I found this particular essay quite interesting. Woolf’s insistence that fiction has no boundaries nor an exact definition is my frame of mind to the letter. For the most part, this seems to be her stance; that there is no framework or guidelines one must follow in order to write fiction, it is entirely what the author makes it to be. However one particular quote seems, to me at least, to contradict this view – perhaps not fully opposing to it – but to some degree limiting it.
“Life is not a series of gig lamps symmetrically arranged; but a luminous halo, a semi-transparent envelope surrounding us from the beginning of consciousness to the end. Is it not the task of the novelist to convey this varying, this unknown and uncircumscribed spirit, whatever aberration or complexity it may display, with as little mixture of the alien and external as possible?”
I agree that life is not uniform by any means, that it is varying and unpredictable and thus should not be portrayed as such. However, if “everything is the proper stuff of fiction” as Woolf says, then why shouldn’t a writer portray life is such a fashion? Just because it is not the way I would write it does not make his or her version of fiction any less fictional. In fact, would this act of making a life that is a “series of gig lamps” not be more akin to fiction because it does not occur in the real world?

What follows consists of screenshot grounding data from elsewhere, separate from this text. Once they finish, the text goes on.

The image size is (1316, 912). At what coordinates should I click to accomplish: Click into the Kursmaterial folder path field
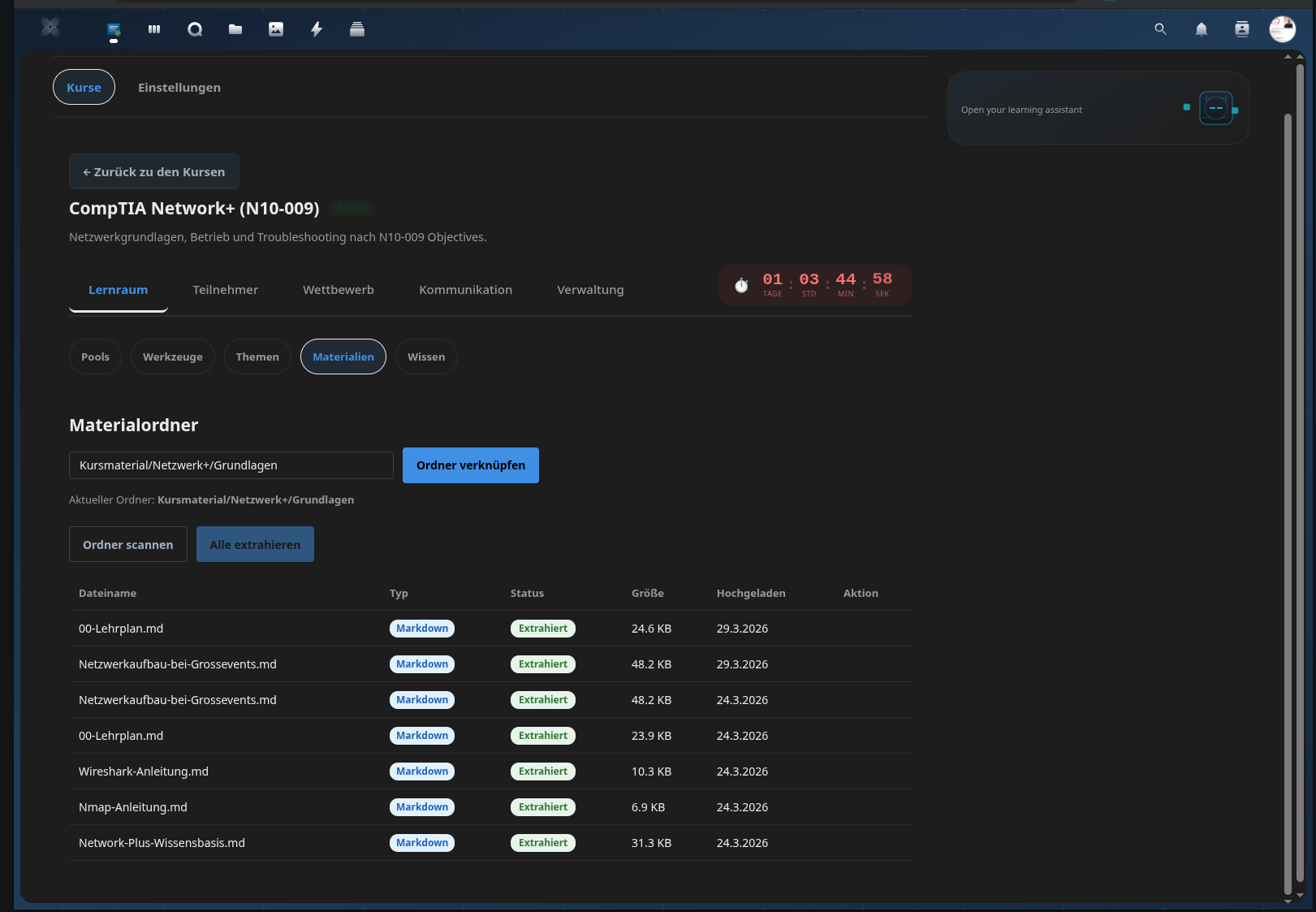coord(231,465)
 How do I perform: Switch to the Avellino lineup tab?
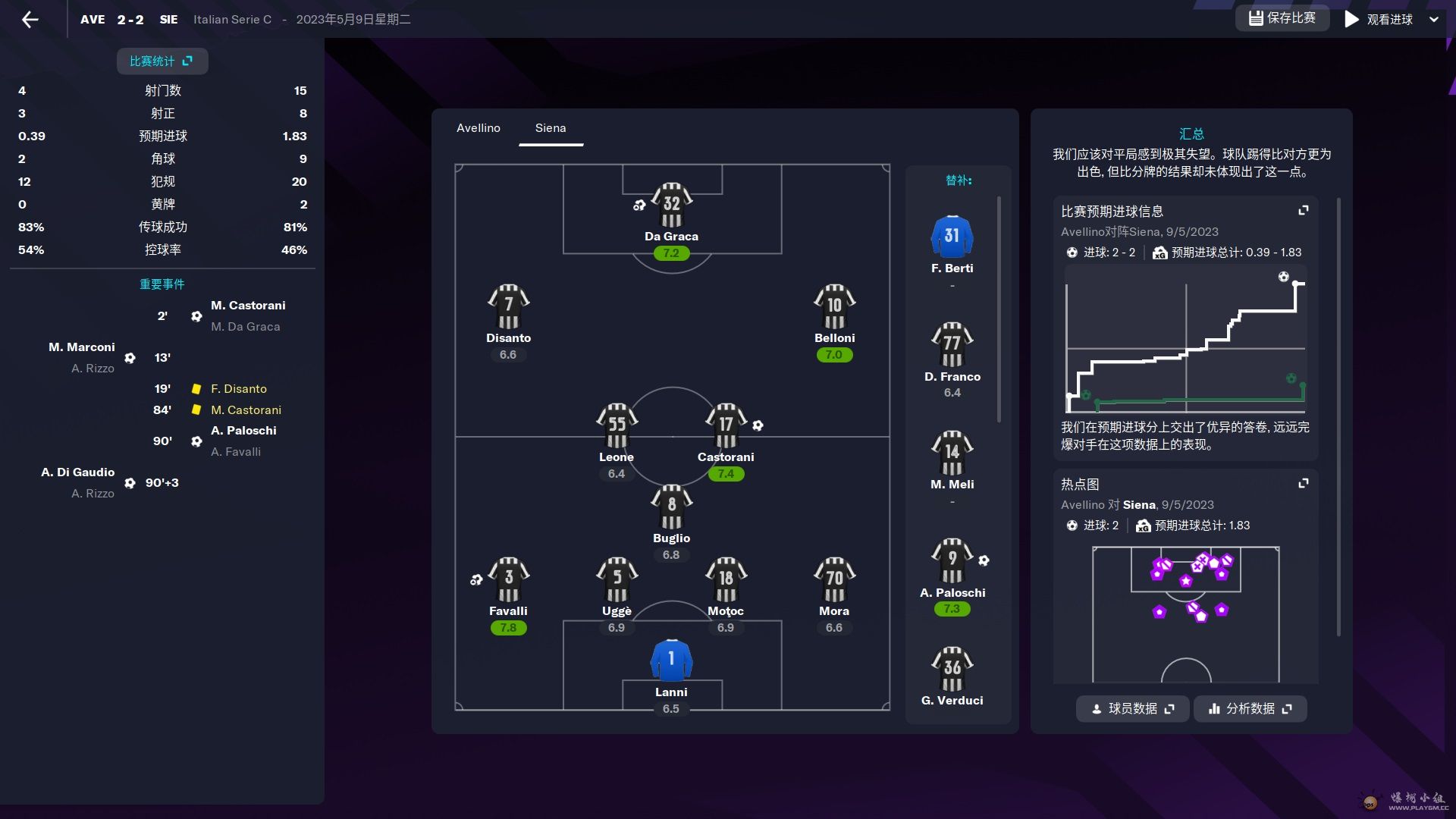478,128
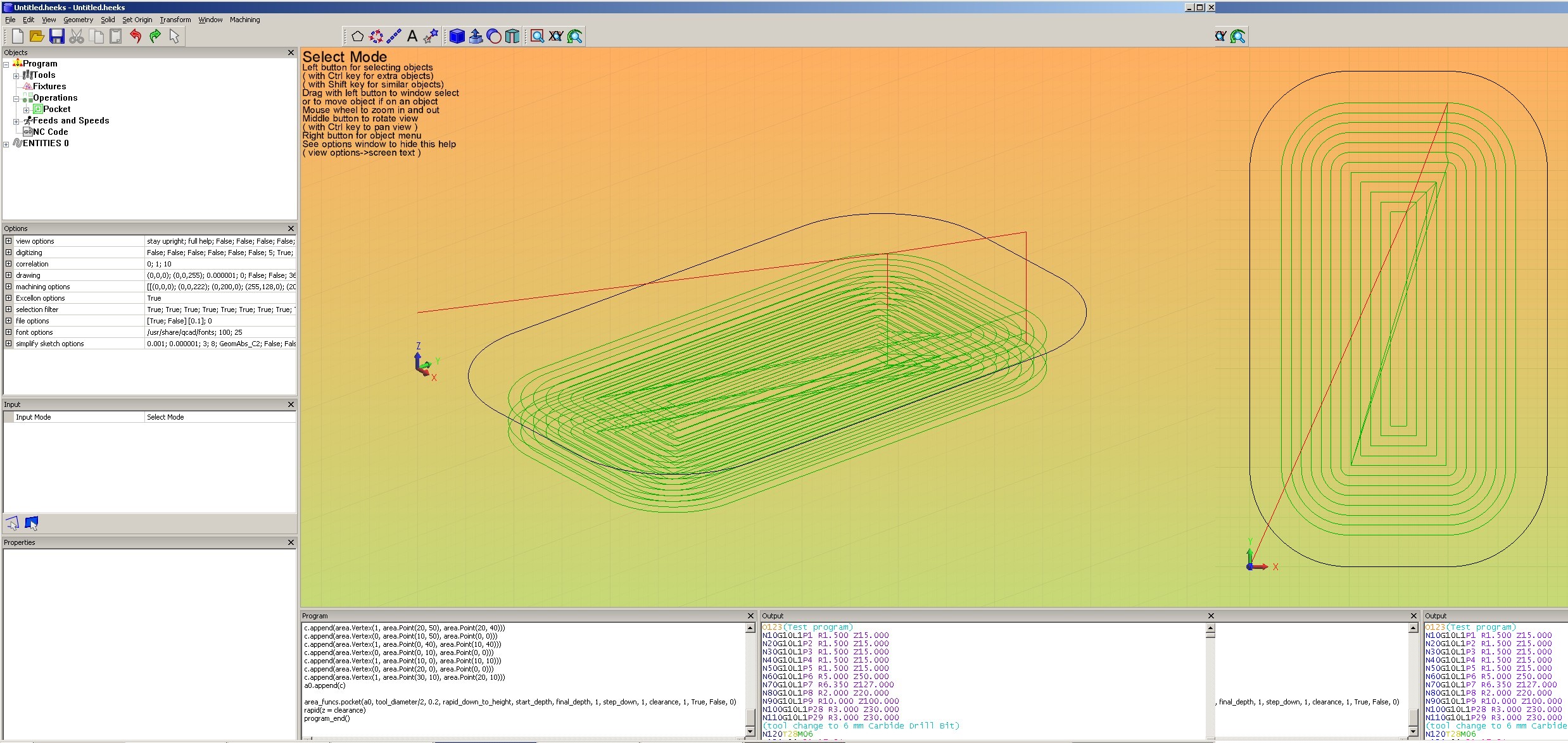This screenshot has width=1568, height=743.
Task: Click the blue flag icon in Input panel
Action: [32, 523]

The second part of the quote that speaks of the “task of the novelist” also seems to limit the vastness of fiction. It is true that writing fiction with “as little mixture of the alien and external as possible” is a very interesting and talented way of writing but it is not the only way. Why should fiction not contain the alien and external? Where else could it possibly be categorized? I am not saying that there is anything wrong with this way of writing fiction, I very much enjoy reading Woolf’s fiction, I am merely pointing out that there are other ways of going about it that can be just as different, entertaining, and thoughtful.